PASSAGE FOR REVIEW:
----

North Korea has crossed a new threshold in rebuilding a prominent nuclear facility, breaking seals placed by the International Atomic Energy Agency, FOX News has learned.

Two senior U.S. officials familiar with the intelligence told FOX News that North Korea has stepped up its work putting the Yongbyon facility back together in violation of the United States' conditions for improved diplomatic relations between the countries.

"The North Koreans are definitely reassembling the plant," one official said. "The IAEA seals are not proving to be an impediment. In fact, they are breaking them, adding pipes, valves, etc., and then replacing the seals.

FOX News has also learned that the equipment that was removed from the reprocessing facility, one of three facilities at Yongbyon, was refurbished rather than destroyed. So the actions the North Koreans had taken so far in disabling their nuclear plant were in essence "reversible disablement," the U.S. officials said.

The exact motive isn't clear, but the North Koreans likely are protesting the United States' delay in taking the country off its list of terror-sponsoring nations.

It may not be time to panic, but U.S. officials are concerned that further steps could put the North Koreans within six to eight weeks of producing plutonium.

North Korea began disabling its plutonium-producing nuclear reactor and other facilities at its Yongbyon nuclear center in November as a step toward their ultimate dismantlement in exchange for economic aid and political concessions, including removal from the U.S. terror list.

The United States announced in June that it would take North Korea off the terror list after Pyongyang turned in a long-delayed account of its nuclear programs and blew up the cooling tower at the reactor.

The two sides have since been negotiating how to verify the nuclear declaration, but no agreement has been reached. Washington has insisted it will remove North Korea from the terror list only after the country agrees fully to a verification plan.

U.S. Assistant Secretary of State Christopher Hill said Friday after meetings in Beijing that the U.S. was willing to sit down again with representatives from the five other countries involved in the disarmament talks.

"What we need to do is verify their nuclear declaration and we have put together a protocol that's based on international standards," Hill told reporters after meeting with South Korean and Japanese envoys. "I think there's a lot of support within the six-party process for getting this done."

But Hill said there were no plans for talks with North Korea before he heads back to Washington.

FOX News' Nina Donaghy, Jennifer Griffin and Justin Fishel and the Associated Press contributed to this report.

----

In the news report on North Korea's Yongbyon site, how many facilities does Yongbyon have? The listing that comes next is separate material, unrelated to the news report.

(Dataset records)
----

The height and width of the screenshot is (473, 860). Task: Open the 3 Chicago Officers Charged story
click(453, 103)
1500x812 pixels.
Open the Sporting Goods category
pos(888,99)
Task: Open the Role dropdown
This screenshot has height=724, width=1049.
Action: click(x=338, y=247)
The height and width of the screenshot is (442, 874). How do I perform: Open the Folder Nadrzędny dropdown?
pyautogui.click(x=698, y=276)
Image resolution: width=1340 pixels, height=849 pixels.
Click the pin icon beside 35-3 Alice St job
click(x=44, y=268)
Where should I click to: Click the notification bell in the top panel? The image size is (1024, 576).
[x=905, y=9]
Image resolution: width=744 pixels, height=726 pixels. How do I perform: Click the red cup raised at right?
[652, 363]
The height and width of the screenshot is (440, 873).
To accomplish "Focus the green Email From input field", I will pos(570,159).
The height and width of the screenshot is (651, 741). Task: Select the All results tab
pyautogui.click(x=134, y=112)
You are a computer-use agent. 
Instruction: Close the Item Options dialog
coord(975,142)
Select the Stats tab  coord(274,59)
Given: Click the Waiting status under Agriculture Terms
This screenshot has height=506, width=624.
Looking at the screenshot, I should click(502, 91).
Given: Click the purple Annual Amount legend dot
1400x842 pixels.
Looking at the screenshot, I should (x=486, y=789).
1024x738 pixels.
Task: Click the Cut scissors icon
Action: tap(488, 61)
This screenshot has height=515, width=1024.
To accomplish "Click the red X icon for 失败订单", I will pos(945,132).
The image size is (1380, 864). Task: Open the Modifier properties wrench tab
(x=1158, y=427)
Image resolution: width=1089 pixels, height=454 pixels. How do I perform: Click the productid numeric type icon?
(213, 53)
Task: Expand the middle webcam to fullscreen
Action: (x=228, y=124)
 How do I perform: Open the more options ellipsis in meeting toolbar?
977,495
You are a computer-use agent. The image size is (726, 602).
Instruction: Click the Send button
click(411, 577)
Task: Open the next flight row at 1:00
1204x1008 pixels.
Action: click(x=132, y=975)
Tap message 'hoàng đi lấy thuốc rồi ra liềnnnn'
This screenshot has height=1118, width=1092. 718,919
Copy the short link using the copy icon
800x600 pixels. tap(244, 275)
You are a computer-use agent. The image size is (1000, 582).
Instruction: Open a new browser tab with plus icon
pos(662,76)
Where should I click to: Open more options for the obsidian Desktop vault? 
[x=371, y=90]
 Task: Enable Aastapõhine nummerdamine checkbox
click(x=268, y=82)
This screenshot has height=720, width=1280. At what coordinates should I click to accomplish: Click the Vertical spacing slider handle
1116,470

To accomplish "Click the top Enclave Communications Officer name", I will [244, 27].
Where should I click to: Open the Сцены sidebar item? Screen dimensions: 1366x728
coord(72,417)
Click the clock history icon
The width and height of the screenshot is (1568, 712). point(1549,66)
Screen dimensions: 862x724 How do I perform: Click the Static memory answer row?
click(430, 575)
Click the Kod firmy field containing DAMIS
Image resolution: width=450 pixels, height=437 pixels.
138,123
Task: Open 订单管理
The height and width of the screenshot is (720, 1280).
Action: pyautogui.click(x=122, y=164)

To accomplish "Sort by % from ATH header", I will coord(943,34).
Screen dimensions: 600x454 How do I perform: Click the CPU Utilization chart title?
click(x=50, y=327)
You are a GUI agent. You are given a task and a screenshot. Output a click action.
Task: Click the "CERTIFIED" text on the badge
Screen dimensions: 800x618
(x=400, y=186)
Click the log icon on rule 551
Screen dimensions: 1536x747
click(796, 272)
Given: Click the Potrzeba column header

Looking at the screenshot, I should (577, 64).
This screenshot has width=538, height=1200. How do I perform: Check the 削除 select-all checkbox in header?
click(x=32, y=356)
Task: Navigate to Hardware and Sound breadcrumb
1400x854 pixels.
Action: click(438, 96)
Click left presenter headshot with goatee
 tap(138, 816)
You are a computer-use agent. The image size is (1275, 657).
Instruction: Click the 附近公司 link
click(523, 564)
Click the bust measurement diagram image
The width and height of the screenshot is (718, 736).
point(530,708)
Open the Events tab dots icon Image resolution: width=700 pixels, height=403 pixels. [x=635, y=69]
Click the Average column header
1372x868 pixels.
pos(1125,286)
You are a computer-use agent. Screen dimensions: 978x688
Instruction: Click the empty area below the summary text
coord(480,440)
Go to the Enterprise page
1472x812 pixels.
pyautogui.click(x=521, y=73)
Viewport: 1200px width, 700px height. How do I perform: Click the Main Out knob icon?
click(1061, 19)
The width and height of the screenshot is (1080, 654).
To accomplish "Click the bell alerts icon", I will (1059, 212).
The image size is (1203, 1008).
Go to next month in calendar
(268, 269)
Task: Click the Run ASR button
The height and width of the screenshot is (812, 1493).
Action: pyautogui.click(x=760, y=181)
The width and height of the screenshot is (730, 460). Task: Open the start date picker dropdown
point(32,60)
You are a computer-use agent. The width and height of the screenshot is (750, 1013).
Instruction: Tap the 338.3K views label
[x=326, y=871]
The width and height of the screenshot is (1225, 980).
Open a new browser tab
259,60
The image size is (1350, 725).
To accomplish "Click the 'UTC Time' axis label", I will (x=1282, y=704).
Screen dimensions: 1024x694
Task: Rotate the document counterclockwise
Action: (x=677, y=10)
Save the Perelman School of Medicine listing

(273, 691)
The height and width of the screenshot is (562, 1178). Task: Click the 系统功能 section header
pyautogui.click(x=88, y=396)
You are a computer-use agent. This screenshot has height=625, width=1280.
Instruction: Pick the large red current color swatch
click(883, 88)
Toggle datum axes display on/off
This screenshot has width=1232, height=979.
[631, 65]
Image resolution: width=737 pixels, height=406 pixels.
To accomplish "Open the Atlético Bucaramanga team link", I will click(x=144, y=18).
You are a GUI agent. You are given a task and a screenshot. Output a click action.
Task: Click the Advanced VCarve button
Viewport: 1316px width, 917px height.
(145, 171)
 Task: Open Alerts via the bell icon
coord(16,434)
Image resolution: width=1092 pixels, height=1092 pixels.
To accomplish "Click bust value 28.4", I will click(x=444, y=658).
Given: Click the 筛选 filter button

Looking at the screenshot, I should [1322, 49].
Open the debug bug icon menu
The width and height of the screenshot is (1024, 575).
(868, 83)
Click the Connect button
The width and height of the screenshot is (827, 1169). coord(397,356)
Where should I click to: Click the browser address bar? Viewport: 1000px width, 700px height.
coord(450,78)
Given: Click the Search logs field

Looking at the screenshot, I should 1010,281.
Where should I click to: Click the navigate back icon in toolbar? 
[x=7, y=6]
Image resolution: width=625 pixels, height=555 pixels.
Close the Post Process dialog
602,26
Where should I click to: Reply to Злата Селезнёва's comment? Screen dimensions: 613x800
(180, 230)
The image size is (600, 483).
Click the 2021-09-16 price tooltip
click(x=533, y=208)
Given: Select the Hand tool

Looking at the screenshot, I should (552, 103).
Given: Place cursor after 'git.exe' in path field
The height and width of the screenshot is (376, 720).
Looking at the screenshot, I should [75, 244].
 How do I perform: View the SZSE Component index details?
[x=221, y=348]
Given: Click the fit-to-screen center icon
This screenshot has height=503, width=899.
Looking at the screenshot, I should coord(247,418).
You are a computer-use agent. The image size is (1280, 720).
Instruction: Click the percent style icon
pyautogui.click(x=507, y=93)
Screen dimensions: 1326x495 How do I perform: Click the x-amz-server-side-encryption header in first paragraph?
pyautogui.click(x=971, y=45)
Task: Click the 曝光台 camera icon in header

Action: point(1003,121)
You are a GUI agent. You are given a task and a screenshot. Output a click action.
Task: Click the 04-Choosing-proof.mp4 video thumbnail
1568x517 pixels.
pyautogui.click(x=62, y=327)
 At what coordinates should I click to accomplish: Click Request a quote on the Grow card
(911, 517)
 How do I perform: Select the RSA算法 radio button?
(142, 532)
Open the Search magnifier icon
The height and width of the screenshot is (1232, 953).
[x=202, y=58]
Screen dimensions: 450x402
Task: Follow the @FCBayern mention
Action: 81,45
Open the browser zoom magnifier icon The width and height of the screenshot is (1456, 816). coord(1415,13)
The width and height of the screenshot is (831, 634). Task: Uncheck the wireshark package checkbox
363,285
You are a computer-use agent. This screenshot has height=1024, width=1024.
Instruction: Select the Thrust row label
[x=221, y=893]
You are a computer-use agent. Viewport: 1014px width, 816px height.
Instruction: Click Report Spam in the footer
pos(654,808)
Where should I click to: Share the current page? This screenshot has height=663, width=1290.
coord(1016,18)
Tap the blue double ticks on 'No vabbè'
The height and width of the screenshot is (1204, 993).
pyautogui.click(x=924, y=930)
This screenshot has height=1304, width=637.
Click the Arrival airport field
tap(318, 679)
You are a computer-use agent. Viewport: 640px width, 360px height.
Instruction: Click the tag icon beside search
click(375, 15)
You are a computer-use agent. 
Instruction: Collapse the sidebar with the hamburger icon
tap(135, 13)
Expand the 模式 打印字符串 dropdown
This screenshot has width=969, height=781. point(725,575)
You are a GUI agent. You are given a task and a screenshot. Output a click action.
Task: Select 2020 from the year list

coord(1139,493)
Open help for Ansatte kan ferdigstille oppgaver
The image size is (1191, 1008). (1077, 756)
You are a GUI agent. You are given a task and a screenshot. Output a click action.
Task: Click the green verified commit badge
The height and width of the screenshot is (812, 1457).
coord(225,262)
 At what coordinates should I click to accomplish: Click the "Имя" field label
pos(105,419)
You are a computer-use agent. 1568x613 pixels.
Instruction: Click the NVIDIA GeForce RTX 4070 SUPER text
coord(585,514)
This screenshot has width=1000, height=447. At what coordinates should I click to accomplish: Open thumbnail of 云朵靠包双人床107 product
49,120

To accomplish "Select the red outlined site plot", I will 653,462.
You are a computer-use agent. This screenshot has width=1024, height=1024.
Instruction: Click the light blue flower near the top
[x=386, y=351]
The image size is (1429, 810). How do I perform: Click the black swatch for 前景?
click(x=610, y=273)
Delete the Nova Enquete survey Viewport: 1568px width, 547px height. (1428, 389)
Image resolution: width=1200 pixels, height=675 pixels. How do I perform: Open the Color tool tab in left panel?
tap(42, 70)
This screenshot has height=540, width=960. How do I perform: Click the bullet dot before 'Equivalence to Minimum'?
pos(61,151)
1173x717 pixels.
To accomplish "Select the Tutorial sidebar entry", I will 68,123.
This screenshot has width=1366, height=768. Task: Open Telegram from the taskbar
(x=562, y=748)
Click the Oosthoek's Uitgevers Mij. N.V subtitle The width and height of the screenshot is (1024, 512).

----

ANSWER BOX: Three.